The state Court of Appeals has ruled that the Kenton County Fiscal Court violated the Open Records Act when it denied a records request from The Kentucky Enquirer.
In a March 12 decision, the court said the fiscal court interpreted a section of the law too broadly when it denied the newspaper access to an occupational-license application for a restaurant in Crescent Springs. In Kenton County Fiscal Court v. Kentucky Enquirer, 2010 WL 890012 (Ky.App.), the court adopted the reasoning in a line of opinions of the state attorney general's office recognizing that "it is in the public interest to know what businesses and professions have been licensed to exist and operate within the boundaries of the governmental unit."
The court concluded that "it is incumbent on Kenton County to disclose any and all information appearing upon the application as it relates to what professions or businesses are licensed to operate and which does not reveal the affairs of any person or affairs of the business, and to redact the information which does."
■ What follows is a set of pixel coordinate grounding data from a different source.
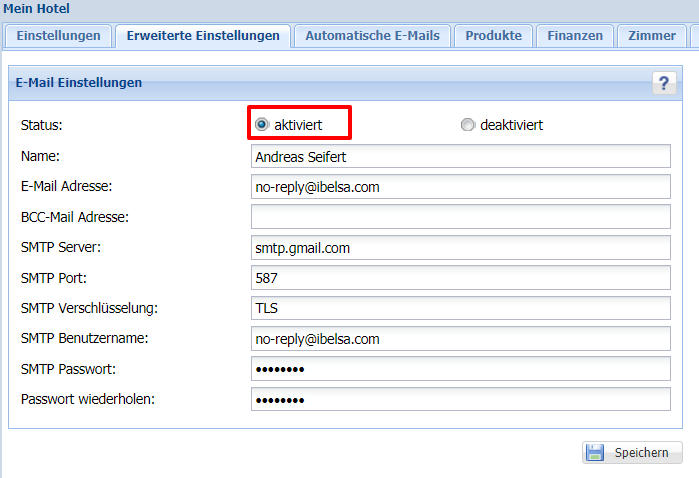Screen dimensions: 699x478
Task: Focus the SMTP Benutzername field
Action: [x=460, y=339]
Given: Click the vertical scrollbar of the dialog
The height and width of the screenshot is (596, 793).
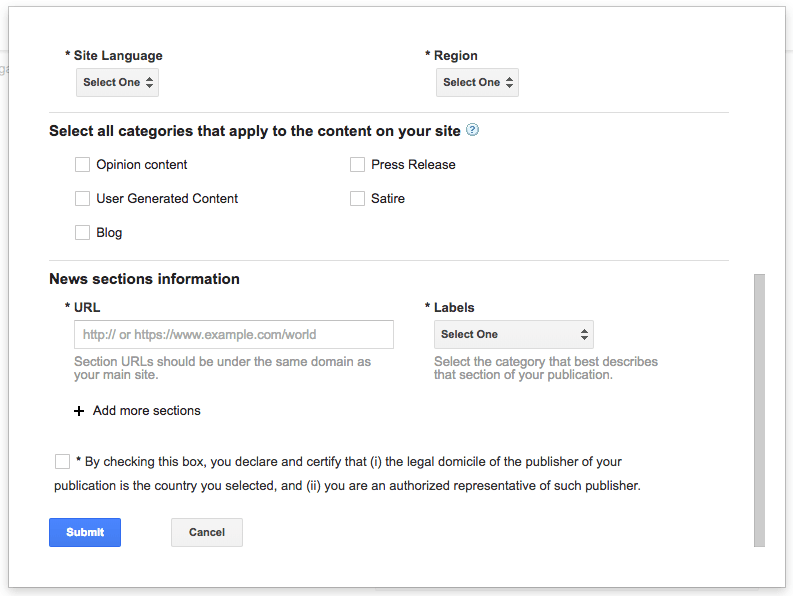Looking at the screenshot, I should pyautogui.click(x=759, y=410).
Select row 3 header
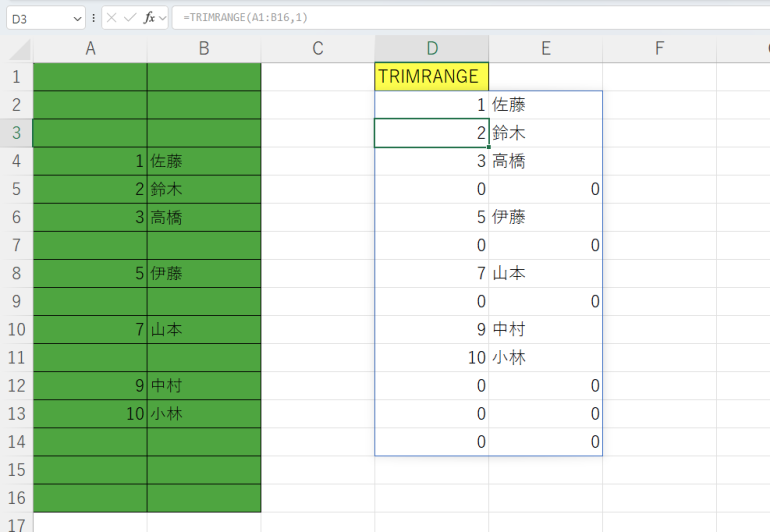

Enquirer reporter Jim Hannah asked Oct. 17, 2007, for a copy of the application of Empire Buffet, and the county denied it. The attorney feneral ruled that December that the county's position "reflects a fundamental misconception that records are presumed to be closed unless expressly declared by the legislature or the courts to be open, indeed, that the public has the burden of proving that a record is open," and that the fiscal court was interpreting the law too broadly so "as to authorize blanket nondisclosure of applications for business licenses." That ruling was upheld in Kenton Circuit Court and now by the Court of Appeals.